** START **

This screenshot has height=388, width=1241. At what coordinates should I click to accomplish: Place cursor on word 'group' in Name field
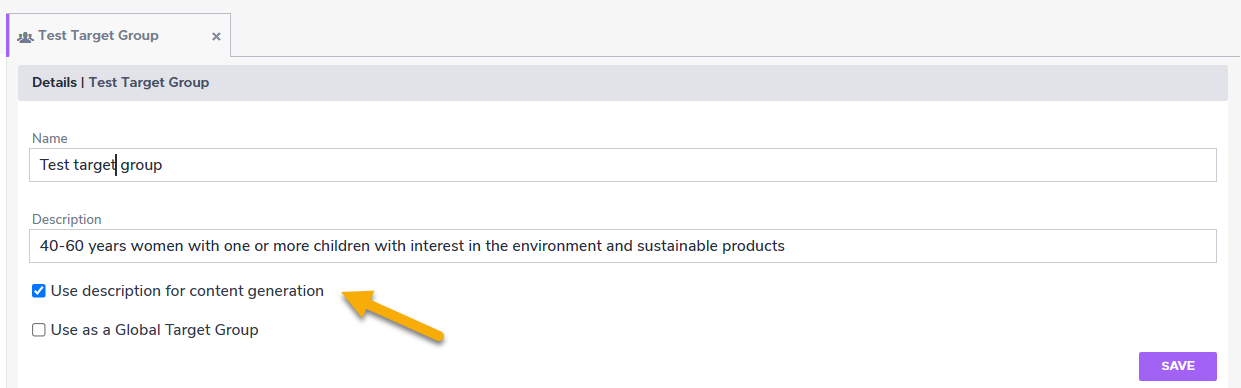[x=141, y=165]
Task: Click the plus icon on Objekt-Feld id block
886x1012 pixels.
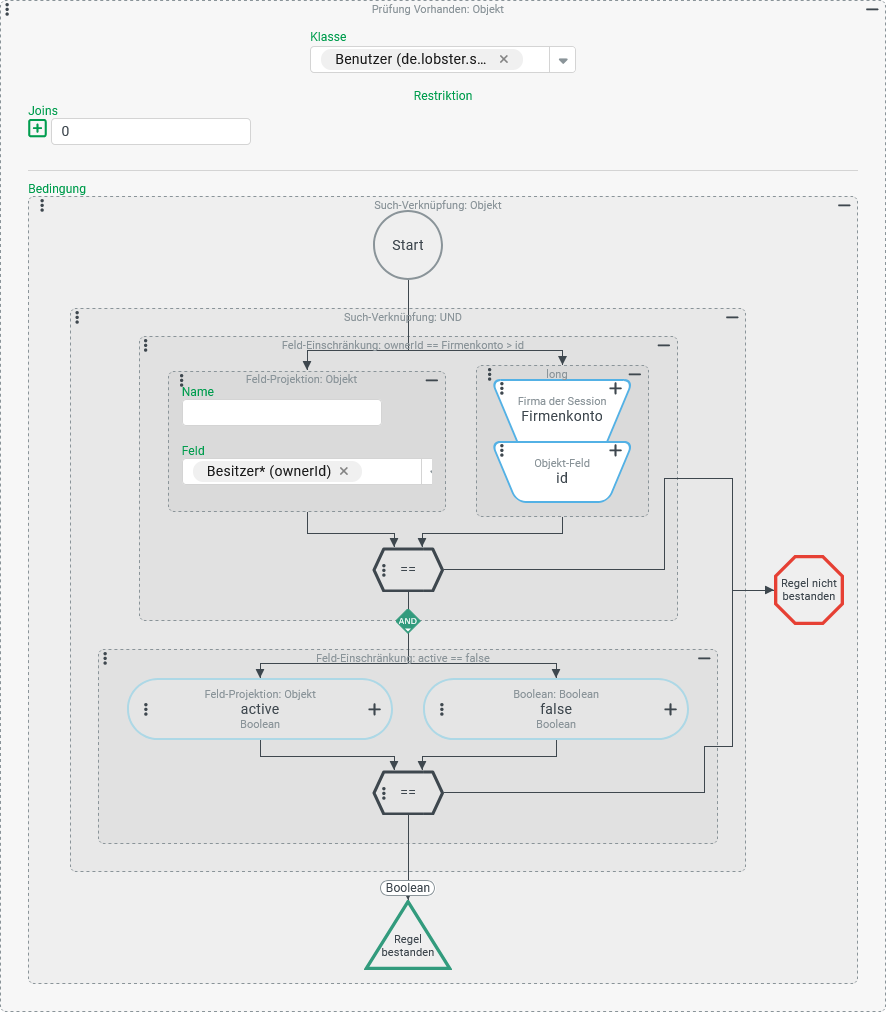Action: tap(616, 451)
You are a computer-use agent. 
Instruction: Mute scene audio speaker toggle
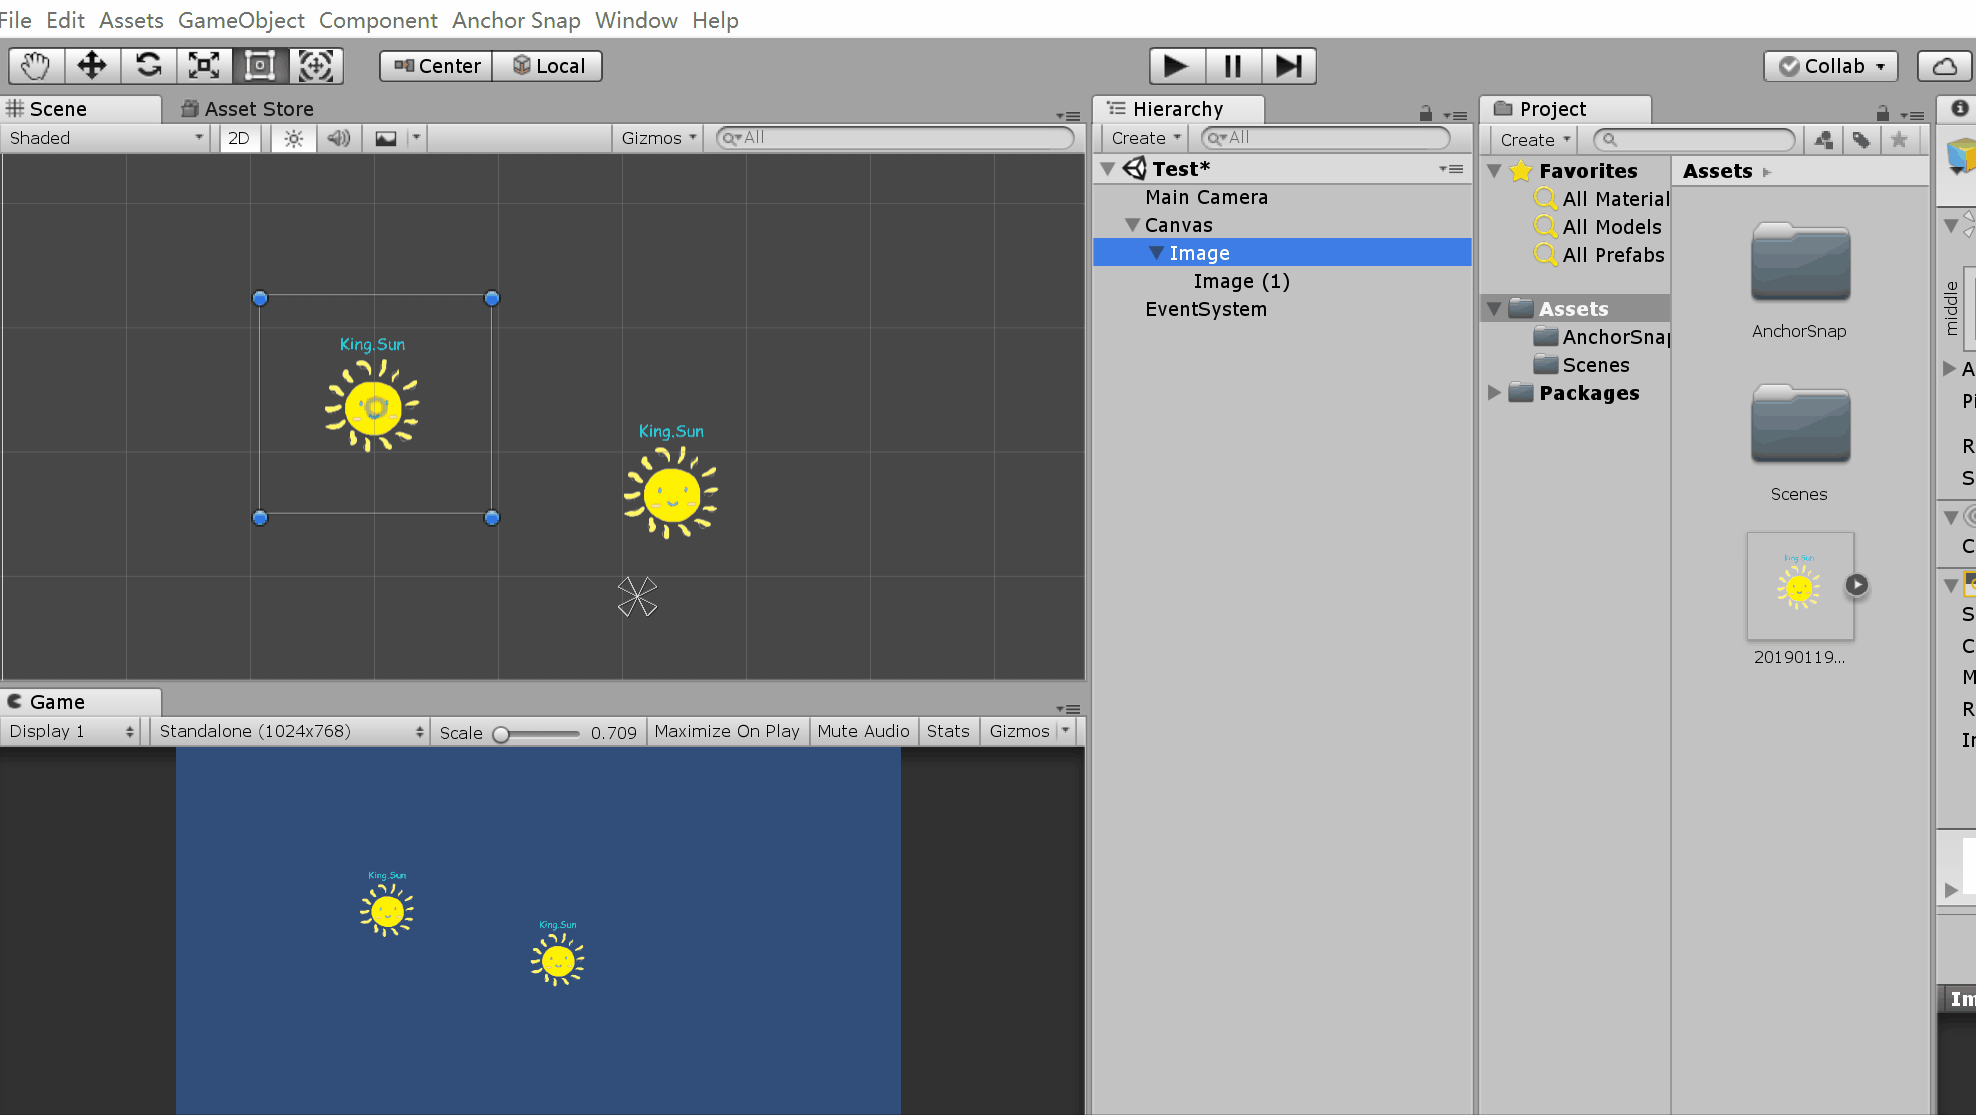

** END **

BRIEF =
Reproduce the lines above word for word, including all of their text, but omit the pictures from your answer.

RESPONSE TO THE TASK =
This screenshot has height=388, width=1241. At what coordinates should I click to accomplish: Place cursor on word 'group' in Name field
[x=141, y=165]
Task: Click the plus icon on Objekt-Feld id block
886x1012 pixels.
Action: tap(616, 451)
You are a computer-use agent. 
Instruction: Mute scene audio speaker toggle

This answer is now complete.